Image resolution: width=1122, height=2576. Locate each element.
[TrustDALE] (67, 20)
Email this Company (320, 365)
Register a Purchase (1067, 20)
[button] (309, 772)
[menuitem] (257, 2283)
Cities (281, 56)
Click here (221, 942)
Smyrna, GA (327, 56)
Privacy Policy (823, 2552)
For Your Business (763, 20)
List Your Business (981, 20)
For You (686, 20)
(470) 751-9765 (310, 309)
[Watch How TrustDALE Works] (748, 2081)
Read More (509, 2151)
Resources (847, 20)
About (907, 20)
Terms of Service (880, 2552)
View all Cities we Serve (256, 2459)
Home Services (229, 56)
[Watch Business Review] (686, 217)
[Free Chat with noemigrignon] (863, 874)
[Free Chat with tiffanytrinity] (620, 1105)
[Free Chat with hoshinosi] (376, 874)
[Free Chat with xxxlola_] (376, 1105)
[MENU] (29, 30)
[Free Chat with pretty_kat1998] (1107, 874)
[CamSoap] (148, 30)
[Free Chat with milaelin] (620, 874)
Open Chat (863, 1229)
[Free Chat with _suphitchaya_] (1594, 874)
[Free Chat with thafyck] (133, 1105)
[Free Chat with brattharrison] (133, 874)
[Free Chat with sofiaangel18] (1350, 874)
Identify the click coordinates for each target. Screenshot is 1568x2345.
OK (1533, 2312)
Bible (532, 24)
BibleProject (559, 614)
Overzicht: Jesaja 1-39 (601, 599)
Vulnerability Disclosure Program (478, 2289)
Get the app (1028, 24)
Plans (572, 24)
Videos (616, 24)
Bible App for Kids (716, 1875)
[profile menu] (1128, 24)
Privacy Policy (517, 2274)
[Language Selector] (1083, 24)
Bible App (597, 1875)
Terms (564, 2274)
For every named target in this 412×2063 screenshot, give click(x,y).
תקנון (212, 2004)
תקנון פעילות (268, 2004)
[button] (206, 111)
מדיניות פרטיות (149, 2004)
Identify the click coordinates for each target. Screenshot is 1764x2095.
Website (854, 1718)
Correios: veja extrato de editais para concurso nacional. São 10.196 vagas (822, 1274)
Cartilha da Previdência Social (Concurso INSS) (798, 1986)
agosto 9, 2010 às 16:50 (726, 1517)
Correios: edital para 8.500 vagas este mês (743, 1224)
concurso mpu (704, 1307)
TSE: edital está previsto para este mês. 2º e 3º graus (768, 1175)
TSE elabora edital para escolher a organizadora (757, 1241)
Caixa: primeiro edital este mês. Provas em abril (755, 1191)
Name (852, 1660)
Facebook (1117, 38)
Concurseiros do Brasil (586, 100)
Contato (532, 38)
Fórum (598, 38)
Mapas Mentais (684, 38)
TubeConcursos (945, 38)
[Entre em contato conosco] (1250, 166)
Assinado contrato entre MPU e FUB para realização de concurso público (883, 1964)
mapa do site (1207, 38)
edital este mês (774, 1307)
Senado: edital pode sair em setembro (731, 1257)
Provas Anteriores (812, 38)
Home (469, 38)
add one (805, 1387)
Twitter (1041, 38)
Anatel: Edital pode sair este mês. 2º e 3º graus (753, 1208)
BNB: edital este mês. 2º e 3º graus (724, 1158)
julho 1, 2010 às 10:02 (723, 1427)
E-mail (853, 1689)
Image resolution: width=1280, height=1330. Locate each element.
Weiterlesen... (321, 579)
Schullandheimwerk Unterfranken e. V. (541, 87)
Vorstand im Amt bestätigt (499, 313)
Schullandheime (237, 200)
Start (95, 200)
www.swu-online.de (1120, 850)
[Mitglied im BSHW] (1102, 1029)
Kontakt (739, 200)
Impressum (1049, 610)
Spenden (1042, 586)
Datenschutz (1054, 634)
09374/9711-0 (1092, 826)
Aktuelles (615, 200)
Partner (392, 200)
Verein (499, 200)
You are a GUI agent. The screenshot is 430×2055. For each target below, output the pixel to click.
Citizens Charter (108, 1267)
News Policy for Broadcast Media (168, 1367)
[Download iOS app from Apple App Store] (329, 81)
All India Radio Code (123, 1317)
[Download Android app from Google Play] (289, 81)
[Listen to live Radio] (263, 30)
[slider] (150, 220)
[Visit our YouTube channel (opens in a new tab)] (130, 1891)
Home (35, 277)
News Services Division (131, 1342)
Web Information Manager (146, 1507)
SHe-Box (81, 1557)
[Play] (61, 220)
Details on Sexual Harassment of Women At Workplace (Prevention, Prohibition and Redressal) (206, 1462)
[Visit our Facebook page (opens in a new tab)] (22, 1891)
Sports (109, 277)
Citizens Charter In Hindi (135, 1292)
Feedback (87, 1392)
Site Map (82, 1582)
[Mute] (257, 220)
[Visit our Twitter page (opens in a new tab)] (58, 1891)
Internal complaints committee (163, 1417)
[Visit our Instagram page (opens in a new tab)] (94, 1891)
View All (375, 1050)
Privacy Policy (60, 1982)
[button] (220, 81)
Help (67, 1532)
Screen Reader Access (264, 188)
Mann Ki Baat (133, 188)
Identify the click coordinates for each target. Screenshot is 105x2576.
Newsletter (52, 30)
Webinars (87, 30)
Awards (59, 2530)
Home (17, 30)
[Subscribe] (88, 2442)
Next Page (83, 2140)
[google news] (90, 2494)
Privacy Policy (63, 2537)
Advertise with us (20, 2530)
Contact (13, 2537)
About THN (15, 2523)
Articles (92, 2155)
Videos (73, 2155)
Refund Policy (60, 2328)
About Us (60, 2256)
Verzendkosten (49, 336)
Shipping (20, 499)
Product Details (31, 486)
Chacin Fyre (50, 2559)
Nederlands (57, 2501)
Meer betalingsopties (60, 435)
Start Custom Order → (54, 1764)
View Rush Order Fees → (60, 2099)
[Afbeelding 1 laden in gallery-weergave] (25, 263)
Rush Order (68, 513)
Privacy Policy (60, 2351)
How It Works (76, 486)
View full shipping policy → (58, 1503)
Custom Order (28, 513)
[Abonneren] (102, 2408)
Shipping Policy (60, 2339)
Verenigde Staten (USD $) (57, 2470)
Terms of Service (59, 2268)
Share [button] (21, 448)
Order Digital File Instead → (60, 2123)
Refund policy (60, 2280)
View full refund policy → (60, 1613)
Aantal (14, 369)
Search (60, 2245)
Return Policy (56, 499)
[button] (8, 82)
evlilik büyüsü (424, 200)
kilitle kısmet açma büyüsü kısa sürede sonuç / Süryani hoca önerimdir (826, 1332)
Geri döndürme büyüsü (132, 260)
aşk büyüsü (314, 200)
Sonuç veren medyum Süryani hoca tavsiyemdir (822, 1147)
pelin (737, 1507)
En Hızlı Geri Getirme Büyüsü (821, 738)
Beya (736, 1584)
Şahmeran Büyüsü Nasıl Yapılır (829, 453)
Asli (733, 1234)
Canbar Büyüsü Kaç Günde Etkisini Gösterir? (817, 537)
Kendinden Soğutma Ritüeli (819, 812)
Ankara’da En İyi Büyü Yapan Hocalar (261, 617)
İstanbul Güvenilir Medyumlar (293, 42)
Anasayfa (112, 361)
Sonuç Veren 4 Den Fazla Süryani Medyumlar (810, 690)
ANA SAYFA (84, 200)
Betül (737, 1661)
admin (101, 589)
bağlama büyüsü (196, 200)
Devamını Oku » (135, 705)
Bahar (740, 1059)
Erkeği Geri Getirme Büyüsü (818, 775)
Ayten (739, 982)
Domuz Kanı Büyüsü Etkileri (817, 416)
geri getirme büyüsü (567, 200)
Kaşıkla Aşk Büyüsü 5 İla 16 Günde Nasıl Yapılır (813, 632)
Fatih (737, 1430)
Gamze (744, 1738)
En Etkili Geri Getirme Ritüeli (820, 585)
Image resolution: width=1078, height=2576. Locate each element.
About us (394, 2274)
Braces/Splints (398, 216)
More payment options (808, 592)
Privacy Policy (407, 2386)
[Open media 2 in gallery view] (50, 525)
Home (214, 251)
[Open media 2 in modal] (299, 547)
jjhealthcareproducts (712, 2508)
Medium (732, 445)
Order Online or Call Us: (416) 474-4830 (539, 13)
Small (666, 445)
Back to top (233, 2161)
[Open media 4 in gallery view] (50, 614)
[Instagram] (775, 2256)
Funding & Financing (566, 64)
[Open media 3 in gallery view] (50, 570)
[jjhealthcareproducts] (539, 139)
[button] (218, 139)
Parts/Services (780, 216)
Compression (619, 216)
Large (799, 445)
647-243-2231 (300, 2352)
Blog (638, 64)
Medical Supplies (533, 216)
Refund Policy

══════════════════════════════

## Problem statement:
The answer must be every line from the entries above that holds the string "Works".

## Solution for this problem:
[Watch How TrustDALE Works] (748, 2081)
How It Works (76, 486)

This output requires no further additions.